Work instruction: A single stretch of the material below is to be transcribed exactly, starting at the line with "The width and height of the screenshot is (1174, 391)." and ending after the line with "This screenshot has width=1024, height=742.".

══════════

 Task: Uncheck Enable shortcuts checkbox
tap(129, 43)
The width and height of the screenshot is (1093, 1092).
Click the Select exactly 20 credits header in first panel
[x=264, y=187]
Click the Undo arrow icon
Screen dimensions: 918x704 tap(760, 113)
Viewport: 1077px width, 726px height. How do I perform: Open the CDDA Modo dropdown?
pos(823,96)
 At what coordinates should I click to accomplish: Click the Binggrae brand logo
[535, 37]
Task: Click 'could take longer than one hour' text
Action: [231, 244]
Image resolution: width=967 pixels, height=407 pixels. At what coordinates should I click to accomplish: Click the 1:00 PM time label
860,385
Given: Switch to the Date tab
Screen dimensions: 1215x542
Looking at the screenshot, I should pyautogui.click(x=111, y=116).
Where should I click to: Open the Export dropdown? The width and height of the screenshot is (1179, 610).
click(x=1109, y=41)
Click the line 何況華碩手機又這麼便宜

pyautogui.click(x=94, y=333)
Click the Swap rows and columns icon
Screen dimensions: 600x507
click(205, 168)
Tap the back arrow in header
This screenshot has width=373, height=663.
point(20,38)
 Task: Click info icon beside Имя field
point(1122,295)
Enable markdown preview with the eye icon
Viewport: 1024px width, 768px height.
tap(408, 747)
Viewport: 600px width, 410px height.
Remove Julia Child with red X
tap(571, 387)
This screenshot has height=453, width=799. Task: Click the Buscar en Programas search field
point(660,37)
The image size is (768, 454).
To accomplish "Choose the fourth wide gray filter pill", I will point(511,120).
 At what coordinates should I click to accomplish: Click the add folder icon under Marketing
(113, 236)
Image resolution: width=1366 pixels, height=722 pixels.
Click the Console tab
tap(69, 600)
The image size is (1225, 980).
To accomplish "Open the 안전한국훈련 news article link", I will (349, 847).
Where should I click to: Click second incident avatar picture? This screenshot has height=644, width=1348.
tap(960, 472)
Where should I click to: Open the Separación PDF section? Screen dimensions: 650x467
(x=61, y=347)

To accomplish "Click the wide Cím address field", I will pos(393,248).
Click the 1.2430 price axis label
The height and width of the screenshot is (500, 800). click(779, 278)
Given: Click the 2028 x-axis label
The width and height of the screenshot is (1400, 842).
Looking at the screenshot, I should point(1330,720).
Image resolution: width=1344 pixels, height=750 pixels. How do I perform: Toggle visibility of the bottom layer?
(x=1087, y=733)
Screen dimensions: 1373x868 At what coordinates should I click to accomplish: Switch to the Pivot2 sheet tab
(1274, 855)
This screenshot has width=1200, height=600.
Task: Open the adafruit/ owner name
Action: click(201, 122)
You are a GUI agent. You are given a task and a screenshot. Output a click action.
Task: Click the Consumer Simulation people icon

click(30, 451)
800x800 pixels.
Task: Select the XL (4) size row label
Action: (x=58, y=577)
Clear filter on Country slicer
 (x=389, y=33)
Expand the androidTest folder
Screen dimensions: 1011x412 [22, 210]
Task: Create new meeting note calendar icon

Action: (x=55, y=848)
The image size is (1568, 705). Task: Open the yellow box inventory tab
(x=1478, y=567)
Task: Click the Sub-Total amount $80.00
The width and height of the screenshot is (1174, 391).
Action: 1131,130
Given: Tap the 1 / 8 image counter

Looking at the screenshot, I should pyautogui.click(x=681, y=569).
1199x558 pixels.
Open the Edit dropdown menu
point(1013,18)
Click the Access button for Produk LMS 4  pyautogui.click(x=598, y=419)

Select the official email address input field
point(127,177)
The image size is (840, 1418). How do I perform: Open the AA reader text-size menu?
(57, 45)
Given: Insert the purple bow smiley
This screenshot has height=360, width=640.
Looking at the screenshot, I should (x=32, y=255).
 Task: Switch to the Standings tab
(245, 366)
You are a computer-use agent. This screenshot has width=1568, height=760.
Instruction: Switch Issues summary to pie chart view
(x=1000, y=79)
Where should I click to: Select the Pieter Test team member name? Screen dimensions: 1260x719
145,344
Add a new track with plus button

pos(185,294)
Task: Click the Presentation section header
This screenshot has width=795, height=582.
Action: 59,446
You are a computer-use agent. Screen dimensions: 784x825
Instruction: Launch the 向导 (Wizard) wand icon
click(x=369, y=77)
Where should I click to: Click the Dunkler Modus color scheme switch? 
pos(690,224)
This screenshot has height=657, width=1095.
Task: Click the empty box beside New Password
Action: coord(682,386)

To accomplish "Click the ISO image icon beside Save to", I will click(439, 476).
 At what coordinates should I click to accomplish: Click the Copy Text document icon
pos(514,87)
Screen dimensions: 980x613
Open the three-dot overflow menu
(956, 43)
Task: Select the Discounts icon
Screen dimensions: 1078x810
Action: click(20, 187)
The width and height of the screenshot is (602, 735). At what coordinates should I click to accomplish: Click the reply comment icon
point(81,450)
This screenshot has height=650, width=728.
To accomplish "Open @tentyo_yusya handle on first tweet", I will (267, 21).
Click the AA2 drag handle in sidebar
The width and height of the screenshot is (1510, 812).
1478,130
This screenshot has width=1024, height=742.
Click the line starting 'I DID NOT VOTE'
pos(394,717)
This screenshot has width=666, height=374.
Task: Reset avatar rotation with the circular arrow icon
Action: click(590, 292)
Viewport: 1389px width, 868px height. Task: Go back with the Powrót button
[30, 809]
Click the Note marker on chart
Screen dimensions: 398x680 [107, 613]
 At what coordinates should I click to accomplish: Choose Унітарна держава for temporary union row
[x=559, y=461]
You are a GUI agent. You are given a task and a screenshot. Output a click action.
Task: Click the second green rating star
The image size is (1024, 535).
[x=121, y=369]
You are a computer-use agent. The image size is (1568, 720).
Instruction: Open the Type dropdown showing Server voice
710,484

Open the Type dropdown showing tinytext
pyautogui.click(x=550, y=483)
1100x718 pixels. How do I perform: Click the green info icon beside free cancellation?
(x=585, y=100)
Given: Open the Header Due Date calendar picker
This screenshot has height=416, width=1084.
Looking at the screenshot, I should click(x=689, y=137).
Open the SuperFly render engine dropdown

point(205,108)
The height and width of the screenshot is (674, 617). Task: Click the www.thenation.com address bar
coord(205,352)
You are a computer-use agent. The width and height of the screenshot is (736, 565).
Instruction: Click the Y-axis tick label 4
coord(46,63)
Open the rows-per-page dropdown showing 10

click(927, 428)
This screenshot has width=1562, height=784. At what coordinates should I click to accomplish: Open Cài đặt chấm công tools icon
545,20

══════════

Output for this exercise:
The width and height of the screenshot is (1174, 391).
Action: 1131,130
Given: Tap the 1 / 8 image counter

Looking at the screenshot, I should pyautogui.click(x=681, y=569).
1199x558 pixels.
Open the Edit dropdown menu
point(1013,18)
Click the Access button for Produk LMS 4  pyautogui.click(x=598, y=419)

Select the official email address input field
point(127,177)
The image size is (840, 1418). How do I perform: Open the AA reader text-size menu?
(57, 45)
Given: Insert the purple bow smiley
This screenshot has height=360, width=640.
Looking at the screenshot, I should (x=32, y=255).
 Task: Switch to the Standings tab
(245, 366)
You are a computer-use agent. This screenshot has width=1568, height=760.
Instruction: Switch Issues summary to pie chart view
(x=1000, y=79)
Where should I click to: Select the Pieter Test team member name? Screen dimensions: 1260x719
145,344
Add a new track with plus button

pos(185,294)
Task: Click the Presentation section header
This screenshot has width=795, height=582.
Action: 59,446
You are a computer-use agent. Screen dimensions: 784x825
Instruction: Launch the 向导 (Wizard) wand icon
click(x=369, y=77)
Where should I click to: Click the Dunkler Modus color scheme switch? 
pos(690,224)
This screenshot has height=657, width=1095.
Task: Click the empty box beside New Password
Action: coord(682,386)

To accomplish "Click the ISO image icon beside Save to", I will click(439, 476).
 At what coordinates should I click to accomplish: Click the Copy Text document icon
pos(514,87)
Screen dimensions: 980x613
Open the three-dot overflow menu
(956, 43)
Task: Select the Discounts icon
Screen dimensions: 1078x810
Action: click(20, 187)
The width and height of the screenshot is (602, 735). At what coordinates should I click to accomplish: Click the reply comment icon
point(81,450)
This screenshot has height=650, width=728.
To accomplish "Open @tentyo_yusya handle on first tweet", I will (267, 21).
Click the AA2 drag handle in sidebar
The width and height of the screenshot is (1510, 812).
1478,130
This screenshot has width=1024, height=742.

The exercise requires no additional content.